La notizia, nel tragitto dall’India all’Italia, si è come di consueto colorata di una serie di accezioni tragiche che, esaminando con cura le indiscrezioni filtrate sulla stampa indiana, rientrano in quella che i Wu Ming hanno efficacemente descritto alcuni mesi fa come la “narrazione tossica” propinata all’ignaro pubblico italiano.

Ad esempio, è vero che la Nia è un’agenzia creata dal governo indiano nel 2009 per occuparsi di antiterrorismo, ma il fatto che ora abbia il compito di indagare sui presunti reati commessi dai due fucilieri di Marina Massimiliano Latorre e Salvatore Girone non implica assolutamente che i due siano considerati dall’India alla stregua di terroristi. Proviamo a contestualizzare.

Da quando i due marò hanno fatto ritorno in India lo scorso mese di marzo, ponendo fine alla grottesca querelle imbastita dall’ex ministro Terzi, la diplomazia italiana, tramite il sottosegretario agli Esteri Staffan De Mistura, si è adoperata in ogni sede pubblica ed istituzionale per arrivare ad una conclusione della vicenda legale il più in fretta possibile. Proprio per questo, citando l’intervento del procuratore generale Vahanvati, Delhi ha deciso di chiamare in causa la Nia, poiché il Cbi è al momento “oberato” dal lavoro. Vahanvati ha assicurato che la Nia e la Corte speciale lavoreranno al caso ogni giorno per arrivare ad una sentenza entro 60 giorni.

L’Italia teme però che la Nia possa avanzare alla Corte speciale la richiesta di applicare la pena di morte per i due marò, prendendo alla lettera lo statuto dell’agenzia che la obbligherebbe a muoversi legalmente ricorrendo alla legge del 2002 che regola i procedimenti penali contro crimini commessi in mare (Sua Act).
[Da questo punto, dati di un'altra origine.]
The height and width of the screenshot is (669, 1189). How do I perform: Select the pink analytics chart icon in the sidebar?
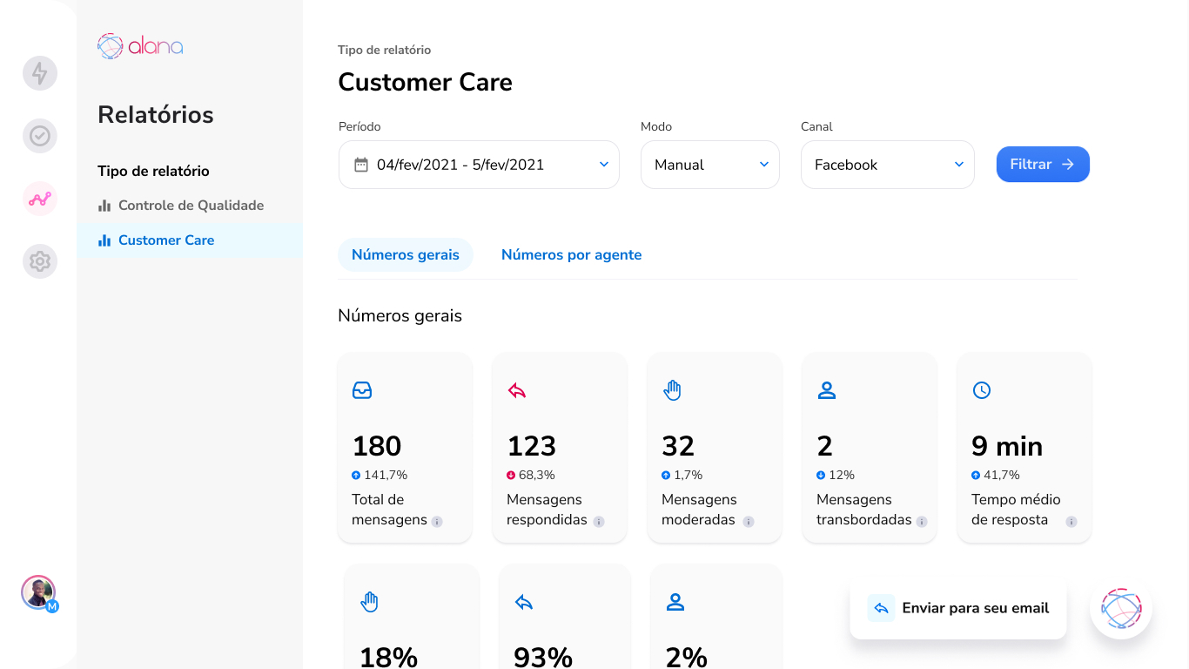(39, 199)
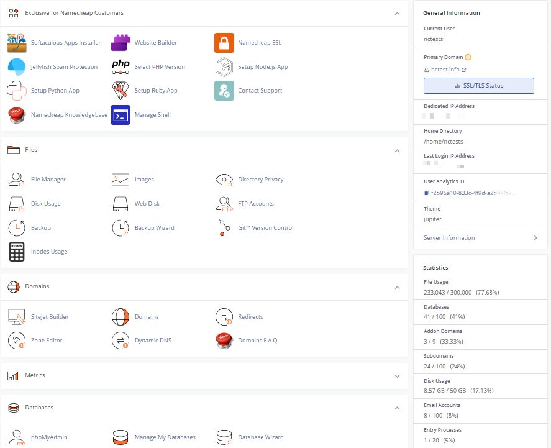Open the Namecheap SSL lock icon

click(x=224, y=43)
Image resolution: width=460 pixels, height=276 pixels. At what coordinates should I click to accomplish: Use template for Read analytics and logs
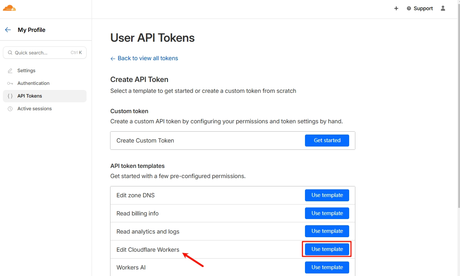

Secondo l’Italia, la Nia può occuparsi dei marò solo attraverso il Sua Act, che prevede appunto la pena capitale.

Senza contare le rassicurazioni ricevute da svariati esponenti dell’esecutivo indiano (dal primo ministro Singh al ministro degli Esteri Khurshid), nell’udienza di ieri sempre Vahanvati ha chiarito che la Nia “non è vincolata in questo caso dal Nia Act”, ovvero si muoverà tra i lacci della burocrazia indiana come semplice polizia federale, non come polizia antiterrorismo.

A fronte di continue precisazioni da parte delle autorità indiane, rimane un mistero il motivo che spinge la nostra stampa a paventare la gogna per i due marò. L’India ha fatto e sta facendo di tutto per spiegarci che il rischio non esiste né è mai esistito. Basterebbe solo ascoltarla.